Exercise directions:
In the material below, copy out word for word every line from the one with "5ª (205, 123)" to the one with "Haftarah (244, 123)", including both of those lines.

_ _ _

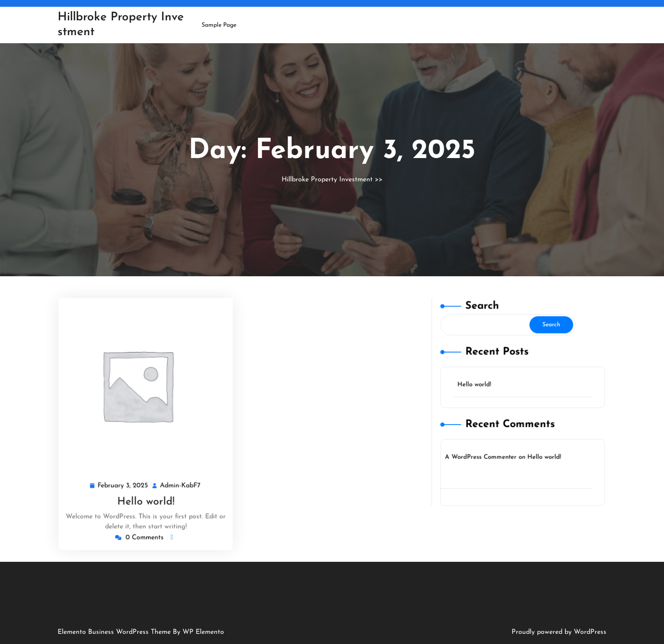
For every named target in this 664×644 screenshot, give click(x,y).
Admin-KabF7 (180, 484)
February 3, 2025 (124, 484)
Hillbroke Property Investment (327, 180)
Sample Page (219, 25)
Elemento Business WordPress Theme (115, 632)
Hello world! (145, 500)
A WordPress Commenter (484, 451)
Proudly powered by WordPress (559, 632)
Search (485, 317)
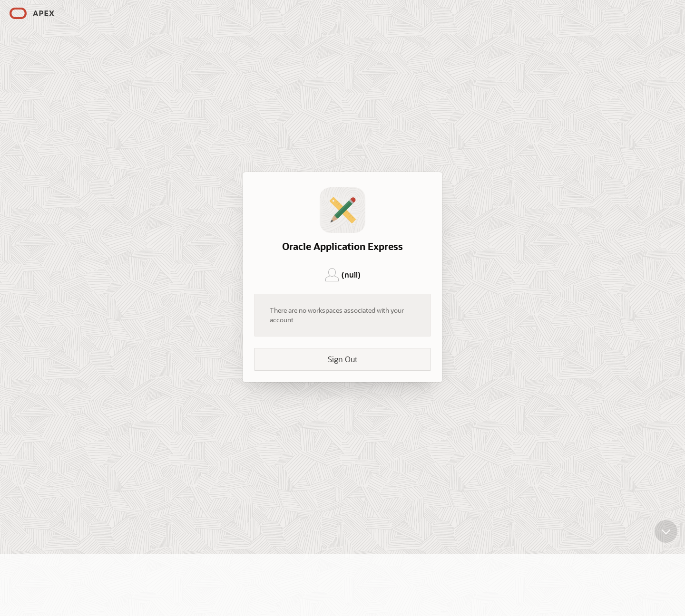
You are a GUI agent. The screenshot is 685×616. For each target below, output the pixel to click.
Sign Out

_ _ _

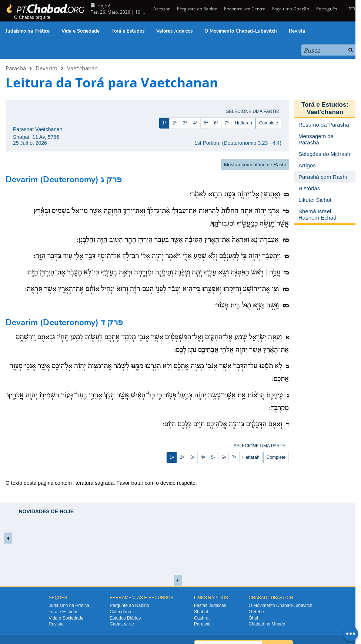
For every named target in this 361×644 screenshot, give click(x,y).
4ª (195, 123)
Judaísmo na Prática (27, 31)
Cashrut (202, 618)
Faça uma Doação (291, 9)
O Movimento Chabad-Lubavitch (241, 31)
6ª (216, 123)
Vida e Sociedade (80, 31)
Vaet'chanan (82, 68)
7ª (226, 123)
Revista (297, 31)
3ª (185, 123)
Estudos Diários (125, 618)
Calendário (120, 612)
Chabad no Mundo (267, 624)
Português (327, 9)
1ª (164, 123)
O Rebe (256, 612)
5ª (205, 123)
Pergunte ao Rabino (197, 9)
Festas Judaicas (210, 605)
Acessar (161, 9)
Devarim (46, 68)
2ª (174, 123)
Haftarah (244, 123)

_ _ _

The answer:
5ª (205, 123)
Pergunte ao Rabino (197, 9)
Festas Judaicas (210, 605)
Acessar (161, 9)
Devarim (46, 68)
2ª (174, 123)
Haftarah (244, 123)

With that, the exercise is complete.